It’s Finally Happening: Men’s Wearhouse Will Buy Jos. A. Bank For $1.8 Billion
It’s here at long, long last! The wedding of the century. Forget those royals, forget that person on TV with a skating rink on her finger: After months of sparring, Men’s Wearhouse is buying Jos. A. Bank for $1.8 billion. Let’s hope the new couple doesn’t get into another fight over who will provide the tuxedos.
Both companies have played the suitor in the months-long, often kind of nasty battle to buy each other out, but it appears Men’s Wearhouse has emerged the victor. The two rivals announced today that Men’s Wearhouse is forking over about $65 per share to buy Jos.

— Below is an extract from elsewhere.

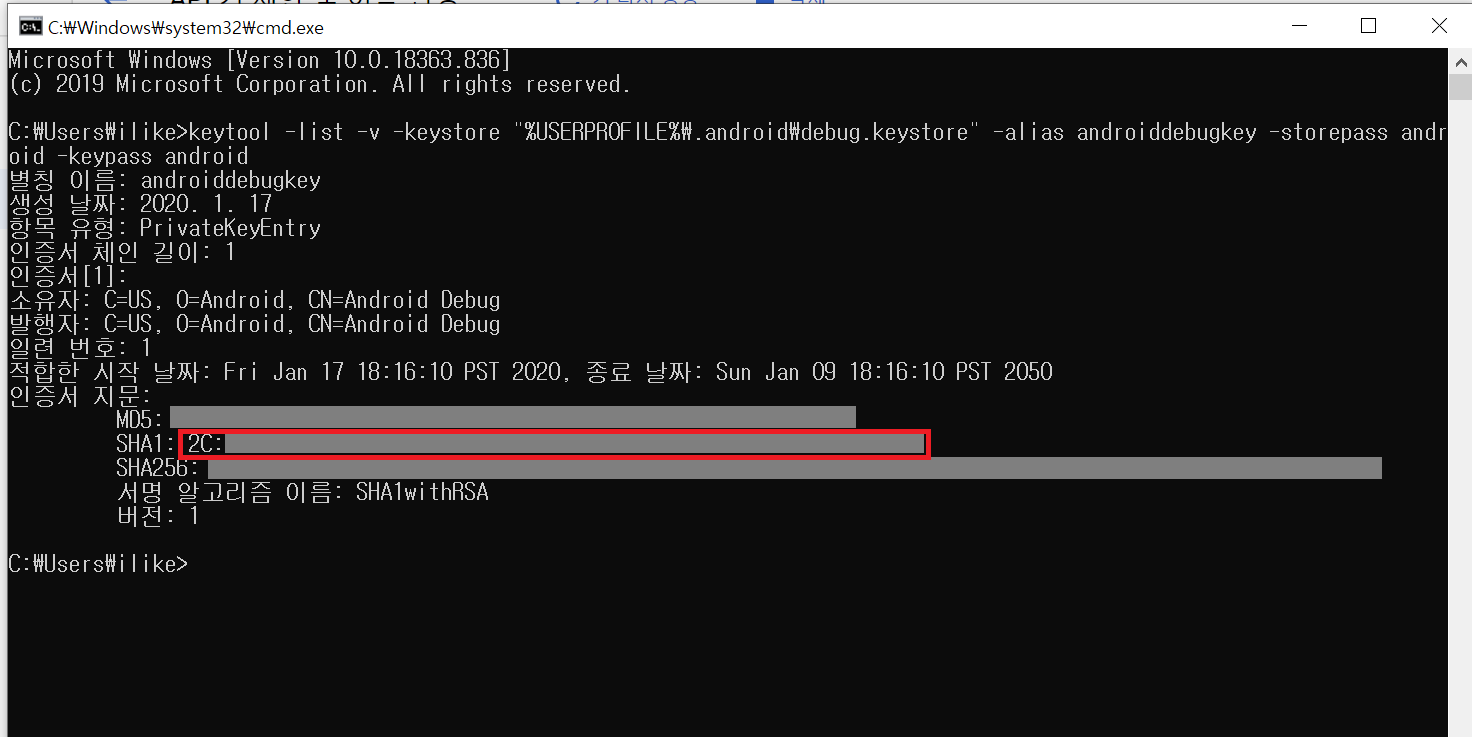The height and width of the screenshot is (737, 1472).
Task: Click the redacted SHA256 fingerprint bar
Action: tap(794, 468)
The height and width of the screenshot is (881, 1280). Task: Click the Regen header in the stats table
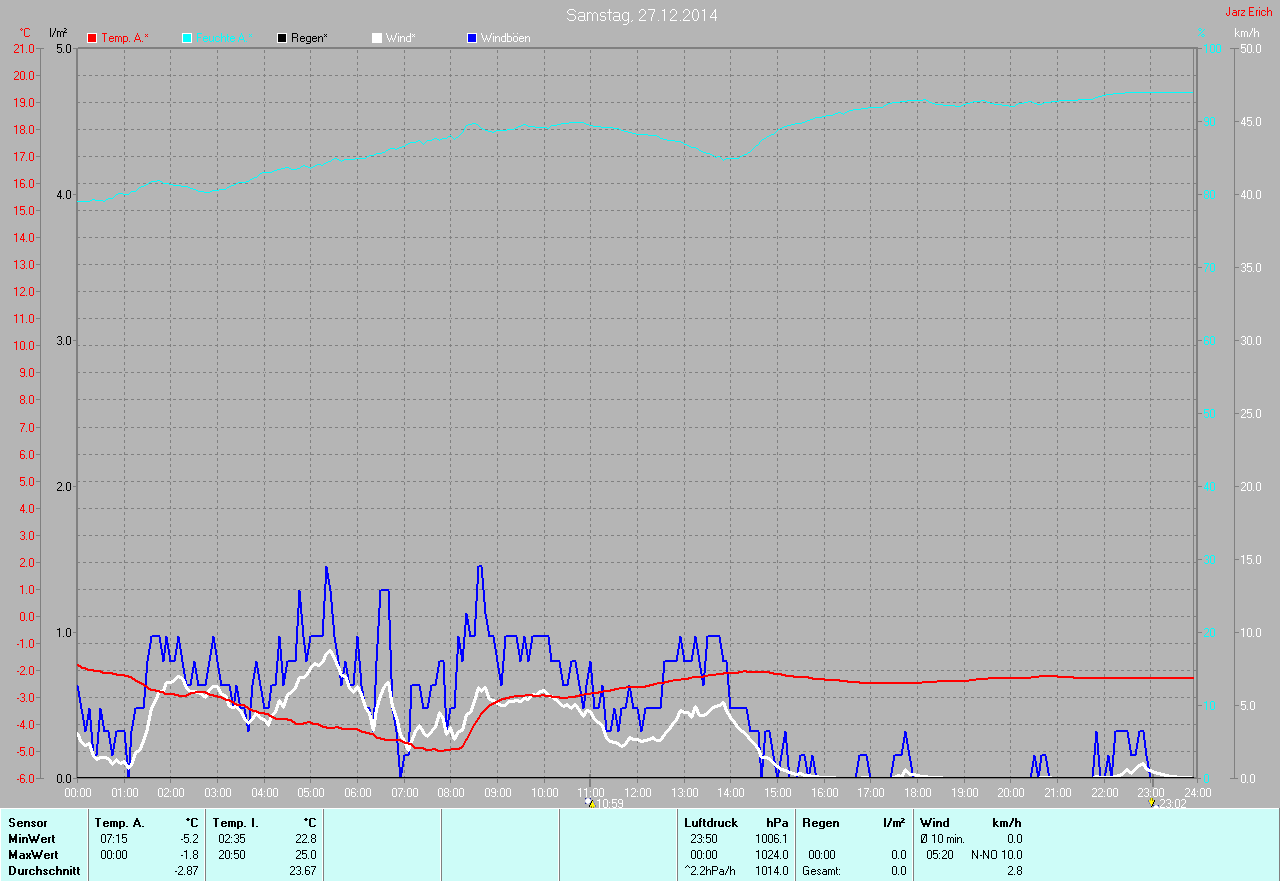point(820,823)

A. Bank, to create a company with expected annual sales of $3.5 billion, reports the Los Angeles Times.
The new couple will be proud parents to 1,700 stores in the U.S. and 23,000 employees once all is said and done, but the two chains will still operate as separate brands.

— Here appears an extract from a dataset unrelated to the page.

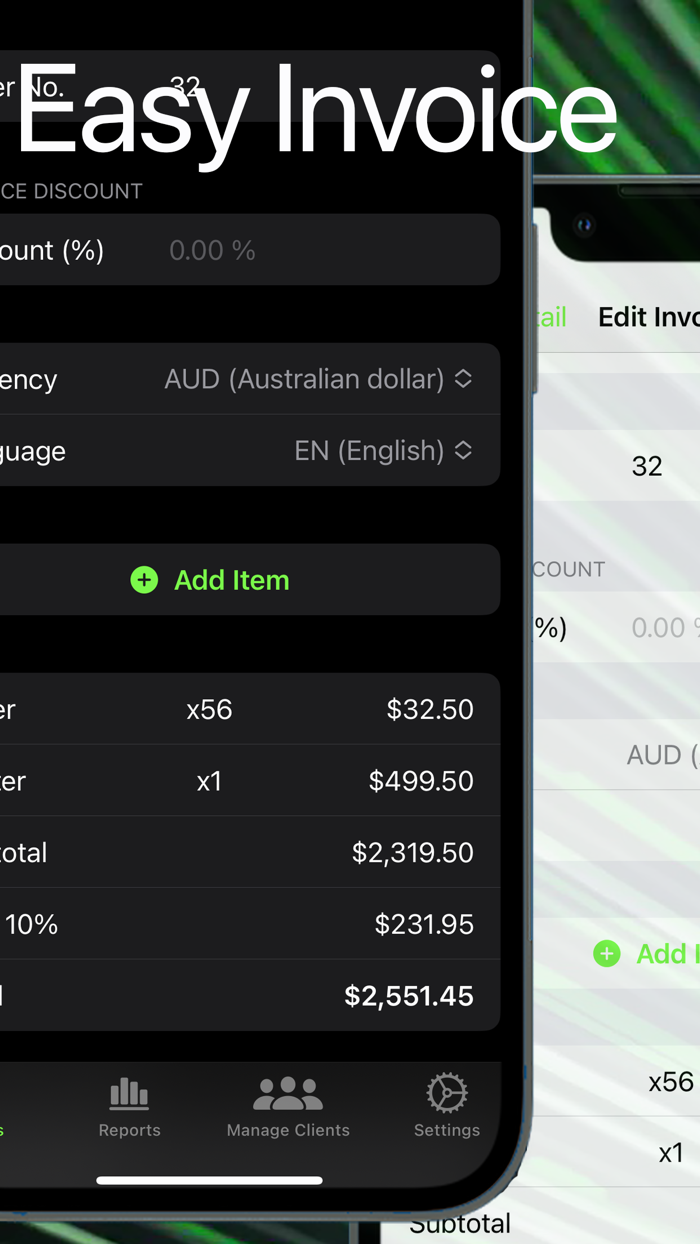This screenshot has height=1244, width=700.
Task: Select the x56 item priced $32.50
Action: 250,709
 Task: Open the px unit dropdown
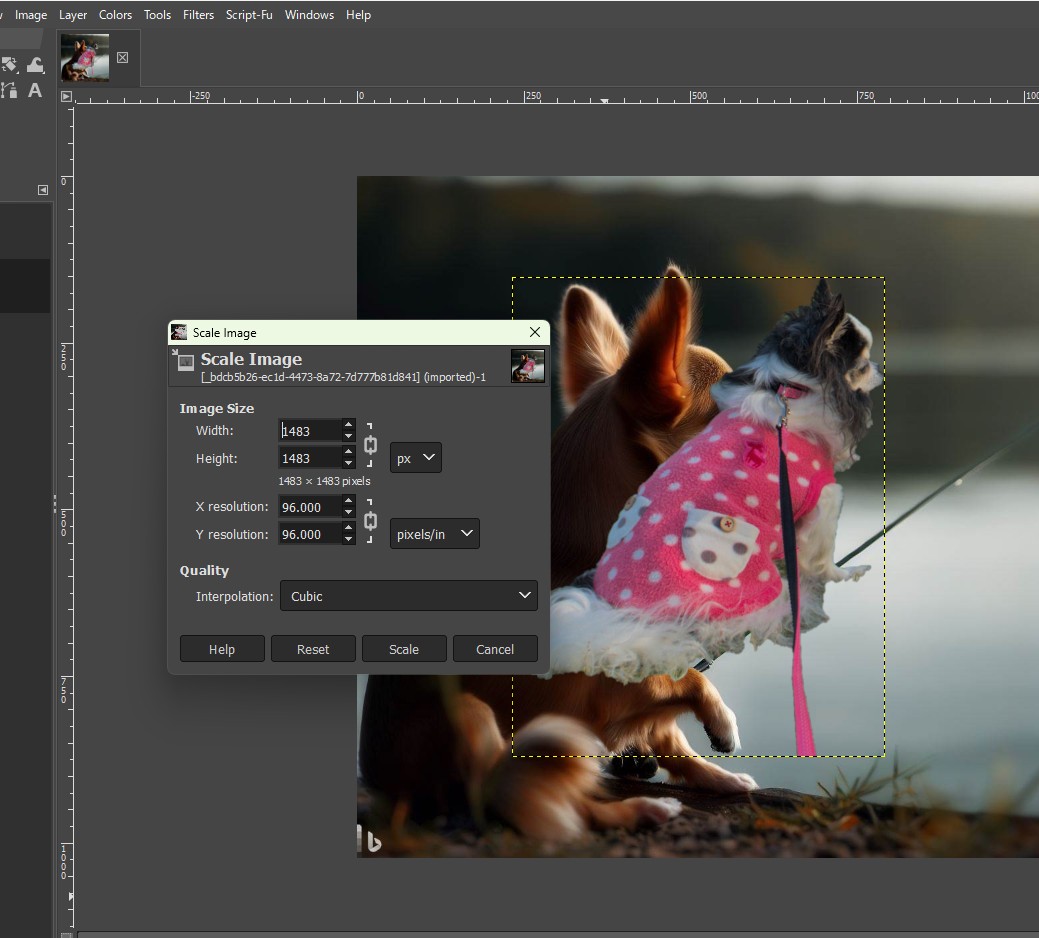click(x=415, y=457)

“We are pleased to have reached this agreement with Jos. A. Bank, which we believe will deliver substantial benefits to our respective shareholders, employees and customers,” said Doug Ewert, Men’s Wearhouse chief executive. “Together, Men’s Wearhouse and Jos. A. Bank will have increased scale and breadth.”
And Jos. A. Bank won’t be bringing any other companies along, as the company agreed to drop its plans to buy Eddie Bauer as part of the buyout deal.
The two should become one in the next few months if federal officials approve the acquisition.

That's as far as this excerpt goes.